Strongyloidiasis is caused by Strongyloides stercoralis, a gastrointestinal (GI) helminth transmitted to humans by penetrating intact skin, usually of the lower extremity, or by oral ingestion. This infection is found worldwide but is more common in tropical climates or warmer areas of temperate regions (eg, southeastern United States, Caribbean islands). A rarer human-infecting species is Strongyloides fuelleborni; cases have been reported in sub-Saharan Africa (S fuelleborni subsp. fuelleborni) and Papua New Guinea (S fuelleborni subsp. kellyi).

S stercoralis follows a complicated life cycle; after skin penetration, larvae migrate through the body and eventually reach the intestine where they either develop into adult nematodes and lay eggs or remain as infective larvae. The eggs are excreted in stool and the larvae migrate to the perianal skin and cause the cutaneous manifestations. Autoinfection may also occur, whereby the larvae migrate to the lungs, are coughed up and swallowed, and re-infect the intestinal tract.

The infection may remain quiescent for years and it is commonly asymptomatic in immunocompetent individuals. Acute infection may present with GI or pulmonary symptoms, if any. Symptoms of chronic infection may be specific (larva currens) or nonspecific (chronic abdominal pain, intermittent diarrhea, chronic urticaria / angioedema, nausea, constipation, coughing / wheezing, prurigo nodularis, or rarely, reactive arthritis).

Larva currens is an urticarial, pruritic, and sometimes painful eruption that starts at the perianal area and spreads quickly to involve the buttocks, thighs, and abdomen. It appears as 1 or more linear or serpiginous erythematous plaques. Each linear plaque extends at a rate of 5-15 cm/hr, hence the name larva currens. Larva currens lasts hours to days but may recur in the setting of autoinfection.

In immunocompromised patients, hyperinfection syndrome may occur, resulting in massive worm burden, which causes organ invasion, sepsis or septic shock, meningitis associated with intestinal bacteria, and death (70%-90% mortality rate). Hyperinfection syndrome manifests as "thumbprint purpura:" rapidly progressing purpura, including retiform purpura and petechiae that radiate out from the periumbilical area. This is caused by dermal invasion of large numbers of larvae that results in vascular occlusion.

Immunocompromised patients who are especially susceptible to hyperinfection include those on concurrent systemic corticosteroids or vincristine, those with AIDS, malnutrition, hematologic malignancy, solid organ or hematopoietic stem cell transplant recipients, or human T-cell lymphotropic virus type 1 (HTLV-1) infection. Transplant recipients with graft-versus-host disease (GVHD) are at an especially high risk due to concurrent corticosteroid treatment of GVHD.

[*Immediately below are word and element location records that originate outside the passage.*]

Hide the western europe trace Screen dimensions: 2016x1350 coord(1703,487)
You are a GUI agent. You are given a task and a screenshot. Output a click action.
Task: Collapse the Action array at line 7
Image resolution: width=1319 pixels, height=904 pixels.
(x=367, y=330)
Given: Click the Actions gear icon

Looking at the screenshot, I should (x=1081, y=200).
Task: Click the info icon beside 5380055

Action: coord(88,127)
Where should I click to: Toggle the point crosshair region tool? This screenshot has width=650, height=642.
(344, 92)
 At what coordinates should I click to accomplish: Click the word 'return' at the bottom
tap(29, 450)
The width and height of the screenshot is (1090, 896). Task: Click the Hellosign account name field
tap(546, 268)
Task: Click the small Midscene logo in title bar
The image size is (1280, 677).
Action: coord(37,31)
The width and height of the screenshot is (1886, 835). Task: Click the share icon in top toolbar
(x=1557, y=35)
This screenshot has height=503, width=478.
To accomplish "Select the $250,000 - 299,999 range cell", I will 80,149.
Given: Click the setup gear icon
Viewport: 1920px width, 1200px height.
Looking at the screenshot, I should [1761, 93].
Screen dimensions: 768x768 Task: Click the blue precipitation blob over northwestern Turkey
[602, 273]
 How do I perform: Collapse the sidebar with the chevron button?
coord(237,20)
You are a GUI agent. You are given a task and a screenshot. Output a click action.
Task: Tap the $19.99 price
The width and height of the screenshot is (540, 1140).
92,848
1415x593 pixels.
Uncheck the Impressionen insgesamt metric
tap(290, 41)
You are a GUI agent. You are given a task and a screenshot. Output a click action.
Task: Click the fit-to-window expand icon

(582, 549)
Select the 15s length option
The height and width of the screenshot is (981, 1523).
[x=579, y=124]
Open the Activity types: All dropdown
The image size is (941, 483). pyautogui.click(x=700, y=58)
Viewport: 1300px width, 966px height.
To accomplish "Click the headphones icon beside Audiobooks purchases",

Risk factors include gardening, farming, having a psychiatric illness / being a long-term psychiatric patient (poor sanitation and pica), travel to hyperendemic areas, low socioeconomic status, being a prisoner of war, and walking barefoot outdoors. There are also multiple reports of transmission from an infected donor organ.

Symptoms may persist for weeks to decades and may be frequent or lie quiescent for months at a time. The longest documented infection is 65 years.